» **Attività 1**
Restituisci senza alcuna modifica tutto il passo del brano sull'analisi con Freud che va da "Per queste ragioni" giù fino a "orientare se stesso.".
» **Attività 2**
Nel brano sull'analisi con Freud, da chi si recò a Berlino chi scrive per l'analisi di controllo dell'estate 1931?

» **Brano**
# # # # # # #
Alcuni anni più tardi, mi trovai con i miei colleghi in una situazione in cui non operava questo particolare comportamento adattivo. Allora mi trovai veramente nei pasticci. Durante le vacanze estive del 1931 andai a Berlino per una analisi di controllo da Hanns Sachs  che semplicemente confermò ciò che Freud aveva affermato dieci anni prima. Dovevo cercare da solo la mia strada; ma da questa mia auto-analisi imparai anche a smantellare l'ipotesi che mi aveva messo  su quella falsa pista ed a fondare un nuovo modello di riferimento al di fuori del vicolo cieco in cui Freud e i suoi seguaci avevano posto il procedimento analitico.

Un'altra differenza fra la maggior parte dei metodi analitici attuali e la mia analisi con Freud è che quel processo da lui chiamato Durcharbeitung oggi è parte integrale dell'analisi, poiché la <<elaborazione terapeutica>> è un lavoro comune dell'analista e del paziente. Insieme costruiscono le interpretazioni fondate sui sogni e sul passato per modificare l'attuale comportamento e l'attività del paziente.

A questo punto vorrei aggiungere una osservazione strettamente personale. Avevo pensato spesso che il mio celibato fosse connesso ai colpi infertimi dalla morte di mia madre e, più tardi, dalla ripulsa da parte di K. Tuttavia, Freud non dette molto peso al mio stato celibe. Liquidò la cosa augurandomi di avere un giorno la fortuna di fare un buon matrimonio. Restai sorpreso dalle parole che scelse. Domandai, <<Occorre la fortuna anche se uno conosce a fondo le persone?>>. Rispose che certamente era necessaria perché non si può conoscere molto di una persona finché non ci si vive insieme e, inoltre, occorrono anni di vita in comune prima che si possa dire di conoscere una persona. Non fu che dopo molti anni, in un momento in cui sembrava che avessi perso prematuramente il gusto della vita, che ebbi la buona sorte di incontrare e sposare mia moglie  e di avere una figlia adorabile. In contrasto con la mia disastrosa partenza nella vita, alla fine gli avvenimenti dimostrarono che ero molto fortunato proprio là dove molti falliscono, nelle mie più strette relazioni personali.

E' anche interessante osservare che le mie esperienze di un ambiente che mi si era dimostrato ostile e della mia analisi, che rivelò quanto ne fossi rimasto influenzato, mi servirono da stimolo e mi condussero verso una linea particolare di ricerca - dapprima le ricerche sullo stress ambientale nelle nevrosi traumatiche di guerra e successivamente lo studio di culture diverse che dimostrò l'incidenza della cultura sulla formazione del carattere dei suoi membri.

La pratica clinica, lo studio delle nevrosi di guerra e gli effetti caratterologici derivanti dalle varie culture mi assorbirono per un tempo sufficientemente lungo da permettermi di rendermi conto che ciò che Freud aveva scoperto ne La interpretazione dei sogni era l'anatomia di quel processo di cui gli psicologi avevano parlato per un secolo - il meccanismo integrativo dell'esperienza ai fini dell'adattamento. Gli strumenti concettuali adoperati erano la condensazione, la proiezione, l'introiezione, l'identificazione, la repressione e la variabilità dell'accesso alla coscienza (il cosiddetto inconscio); il ruolo dominante del piacere, dispiacere e dolore nella formazione di queste modalità adattative ed i mille modi in cui l'adattamento alle realtà ambientali esistenti obbliga l'organismo a modificare tali modelli adattativi sulla base delle condizioni create dall'ambiente naturale e umano.

Per queste ragioni soltanto, forse per nessun'altra, Freud ha raggiunto l'immortalità. Egli non verrà superato perché queste sono le scoperte fondamentali attraverso la cui comprensione l'uomo può conoscere e orientare se stesso.
# # # # # # #
» **Dati**
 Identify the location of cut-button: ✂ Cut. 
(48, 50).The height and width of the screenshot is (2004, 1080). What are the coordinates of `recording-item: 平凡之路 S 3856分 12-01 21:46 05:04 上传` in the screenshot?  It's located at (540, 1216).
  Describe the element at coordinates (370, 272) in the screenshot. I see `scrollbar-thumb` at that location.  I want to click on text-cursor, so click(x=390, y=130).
# # # # # # #
» **Risposta 1**
Per queste ragioni soltanto, forse per nessun'altra, Freud ha raggiunto l'immortalità. Egli non verrà superato perché queste sono le scoperte fondamentali attraverso la cui comprensione l'uomo può conoscere e orientare se stesso.

» **Risposta 2**
Da Hanns Sachs.